** START OF TEXT BLOCK **
# Speed camera madness



## paulatt (Oct 28, 2002)

Several RAC Rally competitors were caught on speed cameras between stages last year. They were all prosecuted and given various fines, points and even bans!

Absolutely ridiculous  
The mobile speed camera van just happened to be parked up on that road on that particular day. Do they think we are stupid.........

Have a look at the story......

http://news.bbc.co.uk/1/hi/wales/3257523.stm


----------



## GRANNY (Jun 18, 2002)

Bit like fishing in a barrel.

The country is going speed camera mad.
In the last week we have seen 5 new cameras, in our local area.
Said it before will say it again Speed Cameras = Easy Revenue.


----------



## Major Audi Parts Guru (May 7, 2002)

Unfortunately this all stems from this loony Labour Government that we have in power......


----------



## A3DFU (May 7, 2002)

I suppose the drivers will use computer games soon :-/ 
Ridiculous situation!!!!!!!!!!!!


----------



## coupe-sport (May 7, 2002)

???

Fair game though - you speed and take the risk of getting caught. We all do it so what makes this so strange. It was on public roads


----------



## Guy (May 13, 2002)

PaulaTT

You seem to imply that Rally Drivers should be a group allowed to break speed limits on public roads.

Why is this?


----------



## Kell (May 28, 2002)

It's not as if they were competing, so fair play in one way to the cops - after all, why shoukld Rally drivers get away with it.

HOWEVER, I've often thought that this would be a tactic employed by Police Forces as an easy way to genereate revenue. Park up by a major motoring event and catch everyone thta comes out as they're still hyped up.
** END OF TEXT BLOCK **
** START OF DATA PROVIDED **
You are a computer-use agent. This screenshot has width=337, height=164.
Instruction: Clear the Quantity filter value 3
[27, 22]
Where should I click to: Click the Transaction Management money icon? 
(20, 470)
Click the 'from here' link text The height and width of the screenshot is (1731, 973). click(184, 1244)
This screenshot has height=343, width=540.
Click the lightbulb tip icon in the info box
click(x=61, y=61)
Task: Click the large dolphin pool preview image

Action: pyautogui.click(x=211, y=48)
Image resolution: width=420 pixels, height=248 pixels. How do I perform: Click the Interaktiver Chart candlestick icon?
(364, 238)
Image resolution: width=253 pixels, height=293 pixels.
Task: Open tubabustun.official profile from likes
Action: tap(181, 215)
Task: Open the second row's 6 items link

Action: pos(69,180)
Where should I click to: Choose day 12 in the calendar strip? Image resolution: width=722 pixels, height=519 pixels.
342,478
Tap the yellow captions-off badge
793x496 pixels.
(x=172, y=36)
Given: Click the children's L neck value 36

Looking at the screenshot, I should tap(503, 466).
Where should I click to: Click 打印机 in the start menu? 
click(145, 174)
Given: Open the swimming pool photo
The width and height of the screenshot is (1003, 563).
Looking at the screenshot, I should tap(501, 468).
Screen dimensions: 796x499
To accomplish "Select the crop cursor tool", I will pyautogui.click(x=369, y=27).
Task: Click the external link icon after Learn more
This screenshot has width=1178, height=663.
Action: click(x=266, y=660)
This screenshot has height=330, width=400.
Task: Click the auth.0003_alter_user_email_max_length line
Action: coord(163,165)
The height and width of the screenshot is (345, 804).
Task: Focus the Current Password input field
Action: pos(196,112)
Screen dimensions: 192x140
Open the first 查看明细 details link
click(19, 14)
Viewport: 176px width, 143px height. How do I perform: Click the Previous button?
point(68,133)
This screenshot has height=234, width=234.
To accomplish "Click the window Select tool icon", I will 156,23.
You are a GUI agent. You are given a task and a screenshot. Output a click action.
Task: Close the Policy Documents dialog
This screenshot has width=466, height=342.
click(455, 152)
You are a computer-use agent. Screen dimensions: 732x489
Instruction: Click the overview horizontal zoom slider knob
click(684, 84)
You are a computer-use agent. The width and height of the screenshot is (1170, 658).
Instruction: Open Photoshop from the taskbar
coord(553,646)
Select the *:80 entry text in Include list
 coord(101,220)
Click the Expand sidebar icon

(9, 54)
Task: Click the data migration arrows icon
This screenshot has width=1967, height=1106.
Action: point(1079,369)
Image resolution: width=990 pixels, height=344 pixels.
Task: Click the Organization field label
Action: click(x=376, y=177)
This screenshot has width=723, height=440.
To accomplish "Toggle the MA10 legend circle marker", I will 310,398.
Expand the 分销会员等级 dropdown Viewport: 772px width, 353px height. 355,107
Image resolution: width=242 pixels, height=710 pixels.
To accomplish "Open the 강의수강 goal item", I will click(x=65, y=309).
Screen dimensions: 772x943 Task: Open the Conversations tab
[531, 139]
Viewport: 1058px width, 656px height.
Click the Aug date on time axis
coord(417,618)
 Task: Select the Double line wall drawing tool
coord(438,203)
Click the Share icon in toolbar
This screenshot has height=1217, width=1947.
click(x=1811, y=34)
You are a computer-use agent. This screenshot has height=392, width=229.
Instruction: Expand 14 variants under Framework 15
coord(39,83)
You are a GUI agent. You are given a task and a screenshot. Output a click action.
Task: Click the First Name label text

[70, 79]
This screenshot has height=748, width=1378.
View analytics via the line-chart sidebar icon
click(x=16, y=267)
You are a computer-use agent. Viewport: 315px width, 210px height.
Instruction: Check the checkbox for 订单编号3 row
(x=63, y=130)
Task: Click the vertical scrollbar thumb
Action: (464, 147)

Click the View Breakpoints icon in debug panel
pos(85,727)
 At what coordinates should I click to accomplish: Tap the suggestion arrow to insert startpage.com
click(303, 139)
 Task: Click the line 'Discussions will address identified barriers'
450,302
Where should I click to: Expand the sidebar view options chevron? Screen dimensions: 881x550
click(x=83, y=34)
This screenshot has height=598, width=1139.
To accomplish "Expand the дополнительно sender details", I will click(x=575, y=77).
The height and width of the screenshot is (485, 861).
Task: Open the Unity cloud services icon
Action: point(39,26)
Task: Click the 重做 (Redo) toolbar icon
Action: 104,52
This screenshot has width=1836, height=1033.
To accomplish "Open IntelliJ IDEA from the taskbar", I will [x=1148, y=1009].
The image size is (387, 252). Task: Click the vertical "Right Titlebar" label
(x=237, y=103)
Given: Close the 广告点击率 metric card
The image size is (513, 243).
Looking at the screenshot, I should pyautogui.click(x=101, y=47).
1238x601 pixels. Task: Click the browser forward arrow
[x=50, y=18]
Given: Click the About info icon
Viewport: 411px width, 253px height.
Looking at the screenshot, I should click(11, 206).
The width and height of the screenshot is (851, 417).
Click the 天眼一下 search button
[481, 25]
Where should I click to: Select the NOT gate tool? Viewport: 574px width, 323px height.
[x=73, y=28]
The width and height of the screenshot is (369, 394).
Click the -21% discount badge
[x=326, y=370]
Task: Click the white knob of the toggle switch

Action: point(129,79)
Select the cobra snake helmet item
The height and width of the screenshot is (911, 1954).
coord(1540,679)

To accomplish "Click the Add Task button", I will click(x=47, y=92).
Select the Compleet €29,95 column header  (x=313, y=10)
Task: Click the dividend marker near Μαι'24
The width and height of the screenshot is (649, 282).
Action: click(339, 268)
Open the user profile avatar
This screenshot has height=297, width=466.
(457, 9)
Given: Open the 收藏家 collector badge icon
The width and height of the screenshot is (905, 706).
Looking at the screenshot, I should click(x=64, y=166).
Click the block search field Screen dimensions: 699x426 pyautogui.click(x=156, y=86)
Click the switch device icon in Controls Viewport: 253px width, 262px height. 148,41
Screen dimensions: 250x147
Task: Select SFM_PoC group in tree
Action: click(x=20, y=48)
** END OF DATA PROVIDED **
### STATED EXERCISE A:
Please repeat the part of the speed camera thread from "Several RAC Rally" up to and including "and even bans!".
### STATED EXERCISE B:
List the usernames of everyone who posted in the speed camera thread.
### STATED EXERCISE C:
Carry the speed camera thread forward from the point where it stops.

### FINAL RESULT A:
Several RAC Rally competitors were caught on speed cameras between stages last year. They were all prosecuted and given various fines, points and even bans!

### FINAL RESULT B:
paulatt
GRANNY
Major Audi Parts Guru
A3DFU
coupe-sport
Guy
Kell

### FINAL RESULT C:
It's annoying that they go to this much effort to catch speeders, and not this much effort to catch car thieves and their ilk.


----------



## teucer2000 (May 14, 2002)

Funniest thing I've seen for a long time was Gronholm stood next to his 206 minus his NSF wheel, arguing with a Copper that he could drive safely for 30 miles to the next service. He simply couldn't believe that anyone could question his ability to do it.


----------



## Guy (May 13, 2002)

> Posted by: Teucer2000 Posted on: Today at 3:48pm
> Funniest thing I've seen for a long time was Gronholm stood next to his 206 minus his NSF wheel, arguing with a Copper that he could drive safely for 30 miles to the next service. He simply couldn't believe that anyone could question his ability to do it.


There is no doubt he could do it, there is probably very little doubt that you could do it as well. The question is really, 'Can he do it safely?' Regrettably the answer is no.

It was funny though ....


----------



## Guy (May 13, 2002)

> Posted by: Kell Posted on: Today at 12:31pm
> 
> HOWEVER, I've often thought that this would be a tactic employed by Police Forces as an easy way to genereate revenue. Park up by a major motoring event and catch everyone thta comes out as they're still hyped up.
> 
> It's annoying that they go to this much effort to catch speeders, and not this much effort to catch car thieves and their ilk.


Isn't it annoying there are so many blatent speeders the Police have to waste their time catching those instead of catching car thieves and their ilk.


----------



## CapTT (Mar 2, 2003)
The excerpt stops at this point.